Technical Supplement:

Allais explained the ‘paradox’ with the apparent preference for security in the neighbourhood of certainty, a profound psychological, if ‘irrational’, reality. Since there was no room for that lack of rationality in the theory of expected utility, something had to give. “If so many people accept this axiom without giving it much thought,” Allais wrote, “it is because they do not realize all the implications, some of which – far from being rational – may turn out to be quite irrational in certain psychological situations.” The rational man, behaving under risk according to expected utility theory, simply does not exist.
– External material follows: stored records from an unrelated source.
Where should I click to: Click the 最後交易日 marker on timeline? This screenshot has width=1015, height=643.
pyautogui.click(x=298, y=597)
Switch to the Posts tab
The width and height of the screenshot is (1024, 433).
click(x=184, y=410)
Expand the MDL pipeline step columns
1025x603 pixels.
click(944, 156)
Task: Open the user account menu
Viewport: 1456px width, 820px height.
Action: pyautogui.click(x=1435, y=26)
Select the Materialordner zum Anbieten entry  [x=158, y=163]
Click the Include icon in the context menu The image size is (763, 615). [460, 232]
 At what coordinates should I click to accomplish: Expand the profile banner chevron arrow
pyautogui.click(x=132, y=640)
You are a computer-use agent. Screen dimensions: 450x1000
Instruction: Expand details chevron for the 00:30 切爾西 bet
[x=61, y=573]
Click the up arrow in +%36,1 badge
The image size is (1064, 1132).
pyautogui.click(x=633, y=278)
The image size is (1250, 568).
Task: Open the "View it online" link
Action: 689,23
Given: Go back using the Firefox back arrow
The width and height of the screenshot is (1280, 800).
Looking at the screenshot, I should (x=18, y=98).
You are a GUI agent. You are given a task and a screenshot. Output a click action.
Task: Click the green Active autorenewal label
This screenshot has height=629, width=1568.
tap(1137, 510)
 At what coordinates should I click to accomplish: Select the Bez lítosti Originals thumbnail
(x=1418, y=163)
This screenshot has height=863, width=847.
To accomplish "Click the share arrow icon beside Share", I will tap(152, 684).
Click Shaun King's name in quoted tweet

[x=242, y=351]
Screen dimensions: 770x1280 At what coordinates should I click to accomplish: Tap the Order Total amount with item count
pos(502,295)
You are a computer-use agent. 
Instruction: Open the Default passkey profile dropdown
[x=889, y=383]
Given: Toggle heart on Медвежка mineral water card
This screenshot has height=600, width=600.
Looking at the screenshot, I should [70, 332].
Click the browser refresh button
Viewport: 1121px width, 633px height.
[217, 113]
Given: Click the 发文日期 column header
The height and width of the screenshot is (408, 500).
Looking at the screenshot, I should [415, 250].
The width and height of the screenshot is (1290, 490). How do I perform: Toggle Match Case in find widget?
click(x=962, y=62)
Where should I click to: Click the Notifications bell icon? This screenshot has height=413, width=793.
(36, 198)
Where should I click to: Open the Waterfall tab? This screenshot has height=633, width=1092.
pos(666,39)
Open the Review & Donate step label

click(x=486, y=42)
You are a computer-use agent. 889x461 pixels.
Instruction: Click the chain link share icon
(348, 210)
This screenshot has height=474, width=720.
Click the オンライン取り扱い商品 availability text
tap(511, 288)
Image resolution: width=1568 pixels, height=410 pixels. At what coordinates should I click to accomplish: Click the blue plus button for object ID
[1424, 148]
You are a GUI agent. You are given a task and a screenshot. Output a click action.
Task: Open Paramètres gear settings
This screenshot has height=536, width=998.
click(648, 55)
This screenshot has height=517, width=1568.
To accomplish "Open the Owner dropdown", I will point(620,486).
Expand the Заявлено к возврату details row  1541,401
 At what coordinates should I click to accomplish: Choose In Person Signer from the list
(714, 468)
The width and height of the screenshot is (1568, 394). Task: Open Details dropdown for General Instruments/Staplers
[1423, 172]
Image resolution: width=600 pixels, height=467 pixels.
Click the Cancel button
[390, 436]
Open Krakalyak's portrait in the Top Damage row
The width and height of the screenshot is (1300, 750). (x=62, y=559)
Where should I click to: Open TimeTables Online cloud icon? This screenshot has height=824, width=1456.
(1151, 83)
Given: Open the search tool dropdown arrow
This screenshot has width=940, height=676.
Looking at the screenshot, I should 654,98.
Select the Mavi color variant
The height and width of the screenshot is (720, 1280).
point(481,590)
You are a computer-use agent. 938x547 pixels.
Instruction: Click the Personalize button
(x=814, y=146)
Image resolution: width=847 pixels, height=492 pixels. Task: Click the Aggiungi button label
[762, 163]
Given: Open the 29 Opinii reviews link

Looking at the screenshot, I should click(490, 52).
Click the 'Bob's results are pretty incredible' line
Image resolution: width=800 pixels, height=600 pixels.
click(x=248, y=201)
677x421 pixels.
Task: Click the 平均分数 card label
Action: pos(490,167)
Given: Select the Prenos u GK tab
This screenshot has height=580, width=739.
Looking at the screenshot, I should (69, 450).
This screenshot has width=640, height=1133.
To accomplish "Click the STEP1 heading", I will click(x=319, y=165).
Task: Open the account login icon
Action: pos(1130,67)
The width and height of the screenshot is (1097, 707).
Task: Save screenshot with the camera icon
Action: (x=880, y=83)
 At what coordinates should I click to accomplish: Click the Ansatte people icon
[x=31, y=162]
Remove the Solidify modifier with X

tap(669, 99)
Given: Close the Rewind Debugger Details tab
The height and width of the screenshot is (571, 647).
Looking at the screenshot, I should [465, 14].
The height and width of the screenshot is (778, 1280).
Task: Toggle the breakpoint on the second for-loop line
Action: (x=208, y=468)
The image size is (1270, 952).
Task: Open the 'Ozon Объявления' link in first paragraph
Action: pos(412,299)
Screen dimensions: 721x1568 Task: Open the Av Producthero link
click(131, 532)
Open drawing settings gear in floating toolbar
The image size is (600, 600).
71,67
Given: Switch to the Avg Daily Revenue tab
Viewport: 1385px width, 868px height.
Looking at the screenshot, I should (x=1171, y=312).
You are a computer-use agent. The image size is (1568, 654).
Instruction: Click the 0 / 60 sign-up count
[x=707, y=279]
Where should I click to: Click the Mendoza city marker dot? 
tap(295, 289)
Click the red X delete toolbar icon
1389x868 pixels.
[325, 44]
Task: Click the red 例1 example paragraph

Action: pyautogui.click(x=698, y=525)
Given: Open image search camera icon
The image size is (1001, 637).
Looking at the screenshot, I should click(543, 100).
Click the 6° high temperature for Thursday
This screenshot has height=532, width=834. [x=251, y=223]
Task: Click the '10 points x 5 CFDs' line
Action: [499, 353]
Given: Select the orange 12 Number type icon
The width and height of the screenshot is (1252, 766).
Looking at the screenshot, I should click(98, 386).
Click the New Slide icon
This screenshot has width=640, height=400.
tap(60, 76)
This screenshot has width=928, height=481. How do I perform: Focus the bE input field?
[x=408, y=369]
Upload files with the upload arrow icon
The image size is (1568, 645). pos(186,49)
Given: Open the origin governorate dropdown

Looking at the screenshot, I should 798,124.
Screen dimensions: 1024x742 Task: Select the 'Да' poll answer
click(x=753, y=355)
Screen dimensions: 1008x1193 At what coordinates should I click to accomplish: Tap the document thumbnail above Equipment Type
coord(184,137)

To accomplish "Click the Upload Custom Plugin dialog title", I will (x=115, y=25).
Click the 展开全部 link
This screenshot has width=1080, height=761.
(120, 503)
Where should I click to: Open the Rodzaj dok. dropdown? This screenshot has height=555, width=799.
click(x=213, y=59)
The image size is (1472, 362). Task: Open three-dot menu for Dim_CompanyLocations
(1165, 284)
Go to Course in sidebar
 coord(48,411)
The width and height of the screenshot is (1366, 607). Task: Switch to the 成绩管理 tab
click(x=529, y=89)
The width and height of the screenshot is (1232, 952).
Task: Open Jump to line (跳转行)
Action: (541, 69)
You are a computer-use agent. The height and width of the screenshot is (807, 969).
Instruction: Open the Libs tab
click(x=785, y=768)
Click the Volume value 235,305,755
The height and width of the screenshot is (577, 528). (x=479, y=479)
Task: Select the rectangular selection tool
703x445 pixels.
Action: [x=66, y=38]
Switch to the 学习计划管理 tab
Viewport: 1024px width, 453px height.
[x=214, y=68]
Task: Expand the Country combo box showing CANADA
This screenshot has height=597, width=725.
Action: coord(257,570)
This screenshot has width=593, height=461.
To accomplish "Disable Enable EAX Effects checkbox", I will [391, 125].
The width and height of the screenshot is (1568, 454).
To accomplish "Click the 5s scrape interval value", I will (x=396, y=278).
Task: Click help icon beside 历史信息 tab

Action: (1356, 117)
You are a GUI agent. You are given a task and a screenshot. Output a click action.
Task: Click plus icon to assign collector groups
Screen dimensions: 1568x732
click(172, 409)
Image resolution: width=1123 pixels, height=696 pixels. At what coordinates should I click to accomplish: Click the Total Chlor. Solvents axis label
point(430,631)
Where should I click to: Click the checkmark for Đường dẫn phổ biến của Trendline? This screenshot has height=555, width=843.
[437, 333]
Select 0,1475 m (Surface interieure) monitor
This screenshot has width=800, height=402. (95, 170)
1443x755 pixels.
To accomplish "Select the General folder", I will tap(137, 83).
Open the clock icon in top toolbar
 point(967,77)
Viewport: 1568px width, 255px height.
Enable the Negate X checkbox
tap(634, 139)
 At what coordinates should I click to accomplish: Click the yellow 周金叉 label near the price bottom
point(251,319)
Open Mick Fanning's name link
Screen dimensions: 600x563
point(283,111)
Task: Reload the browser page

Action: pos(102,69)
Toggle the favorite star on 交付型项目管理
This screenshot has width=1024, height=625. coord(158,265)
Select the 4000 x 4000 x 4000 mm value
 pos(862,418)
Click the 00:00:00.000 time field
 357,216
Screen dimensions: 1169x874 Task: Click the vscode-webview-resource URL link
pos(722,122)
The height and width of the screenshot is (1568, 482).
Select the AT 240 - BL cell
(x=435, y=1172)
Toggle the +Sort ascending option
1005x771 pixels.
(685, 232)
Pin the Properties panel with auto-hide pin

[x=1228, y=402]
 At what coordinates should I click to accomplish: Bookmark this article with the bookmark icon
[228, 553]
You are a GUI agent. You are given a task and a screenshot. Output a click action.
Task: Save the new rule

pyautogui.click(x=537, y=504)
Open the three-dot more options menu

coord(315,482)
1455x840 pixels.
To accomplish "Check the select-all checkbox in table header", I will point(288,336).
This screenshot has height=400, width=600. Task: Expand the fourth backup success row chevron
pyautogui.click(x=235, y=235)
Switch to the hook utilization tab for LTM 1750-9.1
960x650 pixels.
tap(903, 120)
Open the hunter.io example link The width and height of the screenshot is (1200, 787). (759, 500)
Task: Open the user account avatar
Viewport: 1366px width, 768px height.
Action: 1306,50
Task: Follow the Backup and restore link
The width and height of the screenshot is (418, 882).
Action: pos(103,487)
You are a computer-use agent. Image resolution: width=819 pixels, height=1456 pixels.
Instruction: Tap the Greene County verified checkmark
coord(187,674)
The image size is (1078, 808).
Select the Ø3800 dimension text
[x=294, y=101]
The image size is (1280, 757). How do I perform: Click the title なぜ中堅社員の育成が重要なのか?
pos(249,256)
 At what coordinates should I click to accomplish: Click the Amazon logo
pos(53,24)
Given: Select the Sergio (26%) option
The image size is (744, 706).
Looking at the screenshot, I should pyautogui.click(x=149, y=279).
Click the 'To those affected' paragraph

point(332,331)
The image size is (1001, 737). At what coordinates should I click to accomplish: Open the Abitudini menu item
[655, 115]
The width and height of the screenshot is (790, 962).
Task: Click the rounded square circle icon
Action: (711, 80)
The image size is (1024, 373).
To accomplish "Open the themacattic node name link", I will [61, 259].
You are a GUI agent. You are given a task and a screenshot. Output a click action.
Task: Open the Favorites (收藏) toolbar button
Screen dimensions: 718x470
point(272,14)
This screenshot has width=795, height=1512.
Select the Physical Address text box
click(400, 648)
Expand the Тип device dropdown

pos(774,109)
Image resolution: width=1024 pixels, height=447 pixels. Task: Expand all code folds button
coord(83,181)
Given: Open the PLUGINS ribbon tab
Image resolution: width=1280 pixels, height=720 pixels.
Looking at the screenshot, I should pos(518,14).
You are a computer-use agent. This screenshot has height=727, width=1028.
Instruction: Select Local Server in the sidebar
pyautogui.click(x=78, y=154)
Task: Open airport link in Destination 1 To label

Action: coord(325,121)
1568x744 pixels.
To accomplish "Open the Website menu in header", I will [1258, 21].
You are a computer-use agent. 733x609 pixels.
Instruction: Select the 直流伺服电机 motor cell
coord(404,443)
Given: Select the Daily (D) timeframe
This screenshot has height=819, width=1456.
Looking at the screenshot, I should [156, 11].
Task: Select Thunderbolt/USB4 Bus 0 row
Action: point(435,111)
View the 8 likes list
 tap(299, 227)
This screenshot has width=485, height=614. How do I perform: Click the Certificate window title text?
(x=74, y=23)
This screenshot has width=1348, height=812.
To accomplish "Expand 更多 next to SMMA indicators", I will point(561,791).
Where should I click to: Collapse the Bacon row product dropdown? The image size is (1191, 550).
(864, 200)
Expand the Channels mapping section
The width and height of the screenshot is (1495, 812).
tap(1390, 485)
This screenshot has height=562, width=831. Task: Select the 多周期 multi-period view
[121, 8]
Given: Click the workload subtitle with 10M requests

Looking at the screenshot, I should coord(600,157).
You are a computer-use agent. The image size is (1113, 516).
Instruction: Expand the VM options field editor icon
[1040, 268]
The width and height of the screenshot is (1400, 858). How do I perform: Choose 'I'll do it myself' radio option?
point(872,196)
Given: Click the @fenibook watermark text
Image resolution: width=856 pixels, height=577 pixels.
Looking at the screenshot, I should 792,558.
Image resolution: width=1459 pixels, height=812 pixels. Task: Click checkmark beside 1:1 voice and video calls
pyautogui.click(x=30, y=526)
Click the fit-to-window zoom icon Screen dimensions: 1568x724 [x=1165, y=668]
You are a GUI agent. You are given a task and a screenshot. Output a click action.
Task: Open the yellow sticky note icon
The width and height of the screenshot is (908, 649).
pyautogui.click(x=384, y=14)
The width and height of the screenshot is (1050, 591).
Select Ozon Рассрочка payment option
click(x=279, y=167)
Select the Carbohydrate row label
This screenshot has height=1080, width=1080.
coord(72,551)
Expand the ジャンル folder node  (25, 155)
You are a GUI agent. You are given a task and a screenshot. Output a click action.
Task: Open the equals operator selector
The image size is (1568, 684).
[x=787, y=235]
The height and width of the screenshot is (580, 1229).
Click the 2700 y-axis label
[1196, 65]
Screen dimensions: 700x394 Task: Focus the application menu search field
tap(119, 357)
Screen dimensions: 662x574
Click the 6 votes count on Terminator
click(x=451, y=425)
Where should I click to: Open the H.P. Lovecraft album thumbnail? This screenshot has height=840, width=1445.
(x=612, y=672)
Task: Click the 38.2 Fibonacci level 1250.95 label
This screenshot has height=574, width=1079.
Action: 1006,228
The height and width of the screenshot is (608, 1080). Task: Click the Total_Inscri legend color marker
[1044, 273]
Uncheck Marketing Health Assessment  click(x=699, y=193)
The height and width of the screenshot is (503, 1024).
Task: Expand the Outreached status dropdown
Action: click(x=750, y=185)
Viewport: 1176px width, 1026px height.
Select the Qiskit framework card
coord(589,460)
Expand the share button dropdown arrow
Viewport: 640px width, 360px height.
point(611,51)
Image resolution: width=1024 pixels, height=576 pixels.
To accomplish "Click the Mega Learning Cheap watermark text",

[1] Another way to recognize the paradox is to compute expected payouts. The expected value of lottery (a) is $100 million, while it is $139 million for (b); the expected value of (c) is $110,000 and of (d) it is $500,000. So, by the theory of expected utility, (b) should be preferred over (a), and (d) should be preferred over (c). In the first gamble, the less risky choice is preferred over a higher expected utility, while in the second gamble a higher expected utility is preferred over a less risky choice.

[2] The professor of economcs did not have a one-track mind, however. He also performed experimental work in physics that questioned some aspects of Einstein’s theory of relativity and have still not been fully explained.